WHAT IS EXPECTED ->
Go to the line holding "You are a computer-use agent." in the data below and repeat it exactly, then each line after it up to and including the one holding "Given: Click horizontal". Omit pictures.

=-=-=

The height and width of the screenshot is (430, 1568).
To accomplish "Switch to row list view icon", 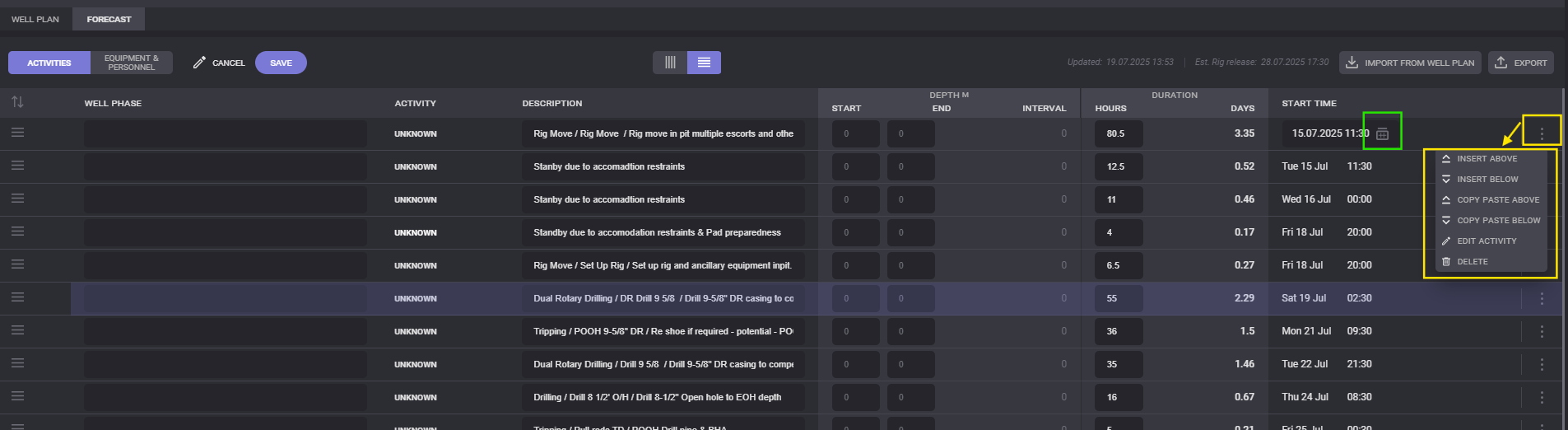I will coord(704,63).
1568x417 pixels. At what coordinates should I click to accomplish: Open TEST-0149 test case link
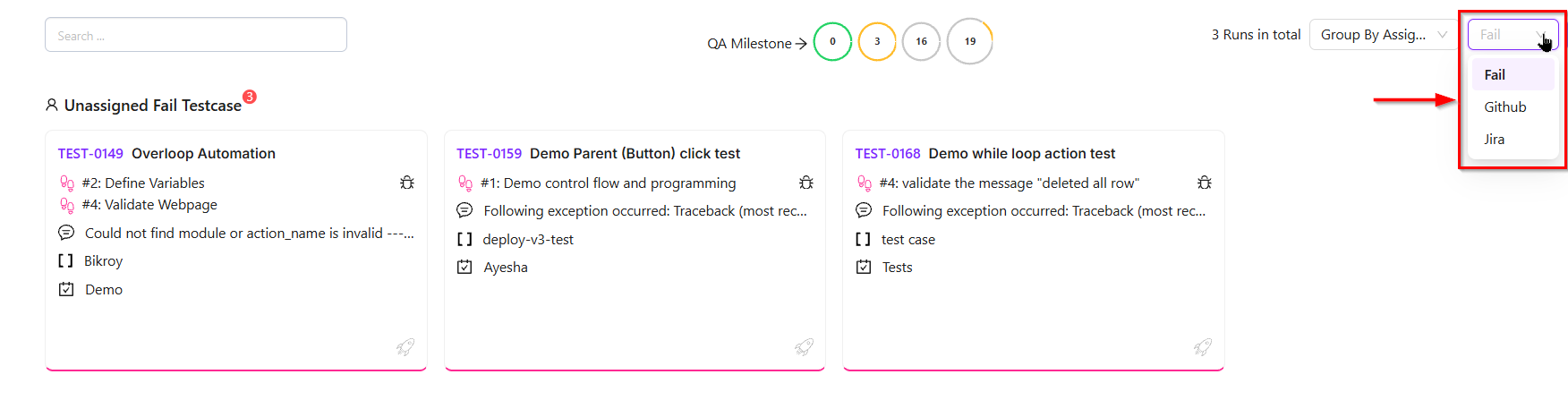(90, 154)
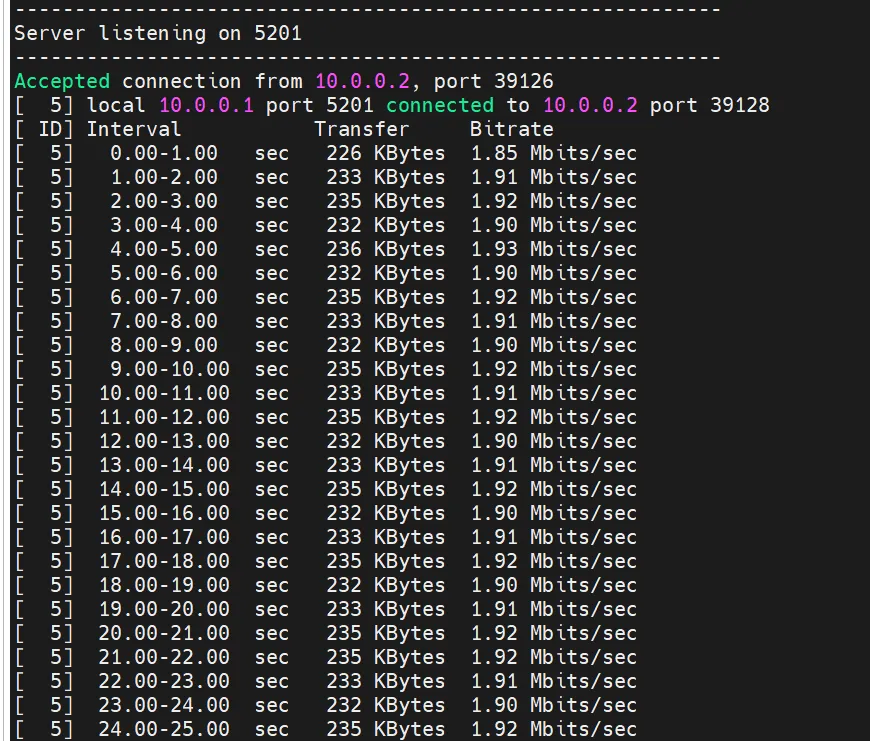The image size is (870, 741).
Task: Click the local IP address 10.0.0.1
Action: (x=206, y=105)
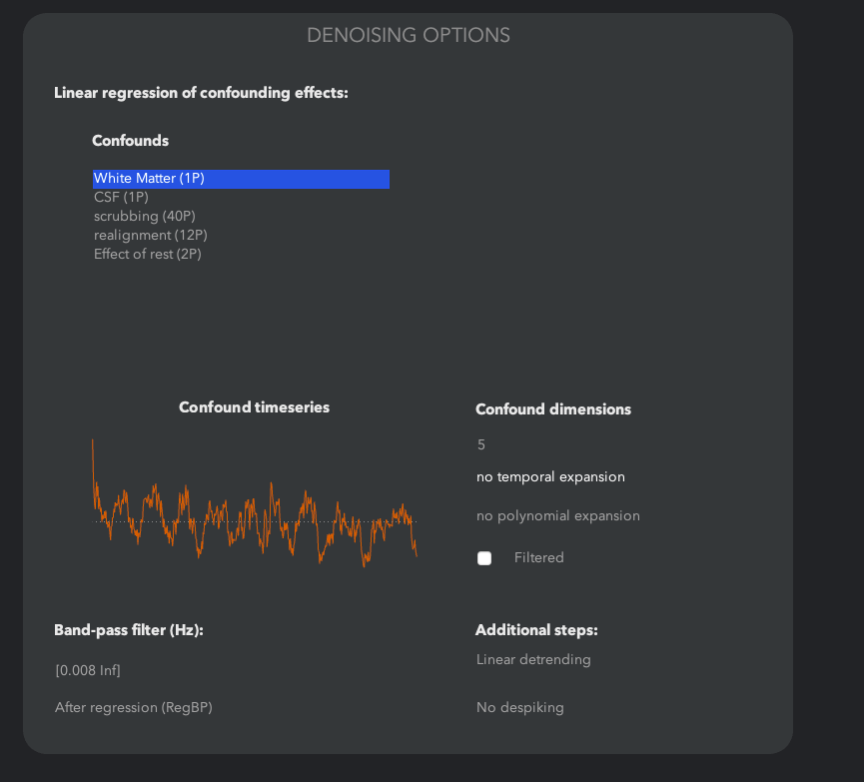Select Effect of rest (2P) confound
The width and height of the screenshot is (864, 782).
coord(147,254)
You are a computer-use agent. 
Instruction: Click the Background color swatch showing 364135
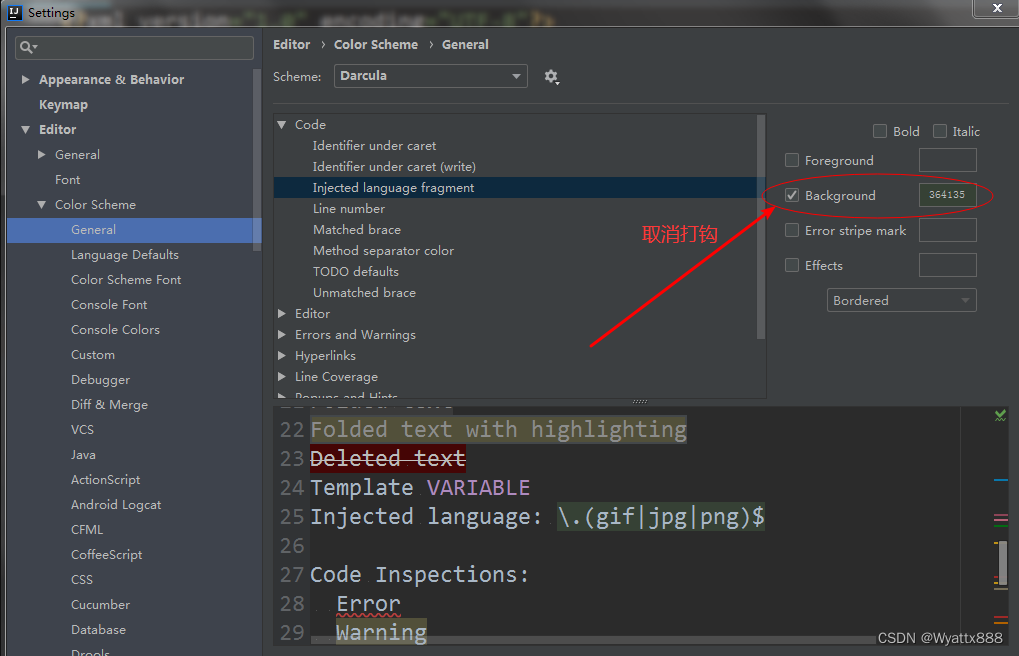click(x=946, y=195)
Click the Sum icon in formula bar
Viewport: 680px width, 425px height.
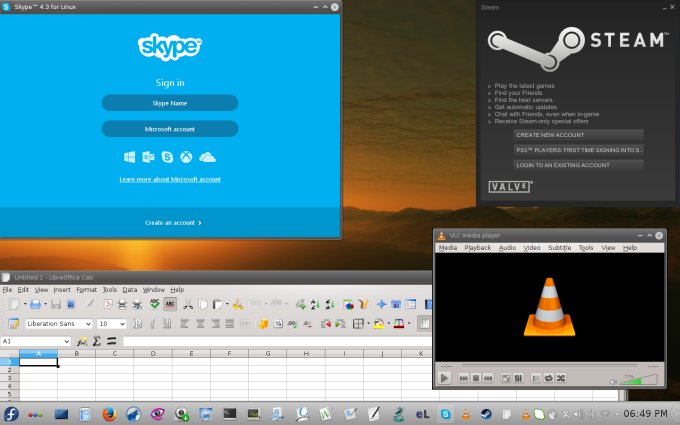pyautogui.click(x=97, y=341)
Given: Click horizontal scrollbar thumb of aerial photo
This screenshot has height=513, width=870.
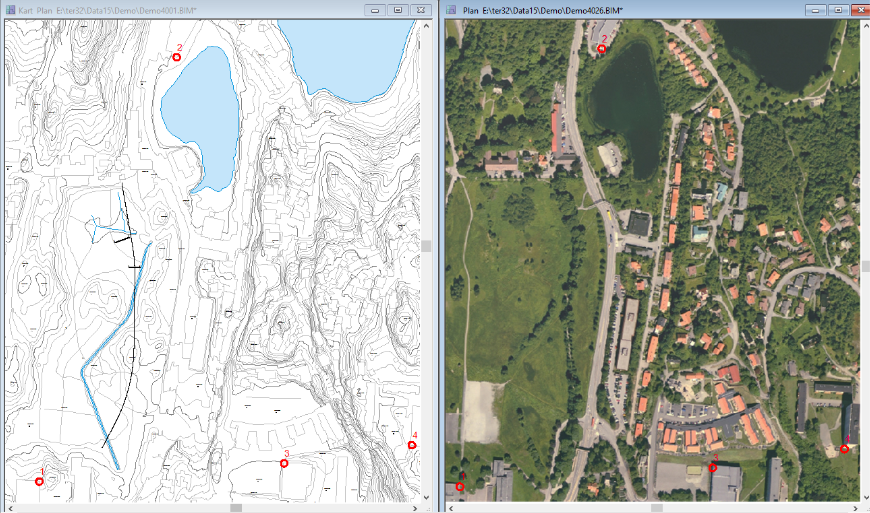Looking at the screenshot, I should point(653,507).
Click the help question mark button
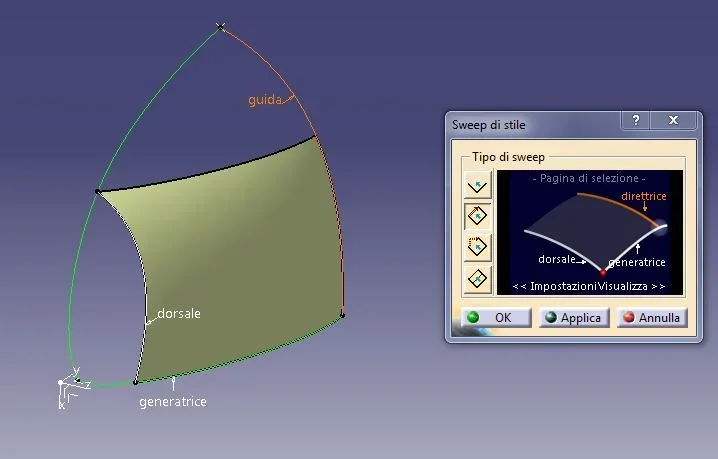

=-=-=

TASK RESULT ->
You are a computer-use agent. 
Instruction: Click the Background color swatch showing 364135
click(x=946, y=195)
Click the Sum icon in formula bar
Viewport: 680px width, 425px height.
pyautogui.click(x=97, y=341)
Given: Click horizontal scrollbar thumb of aerial photo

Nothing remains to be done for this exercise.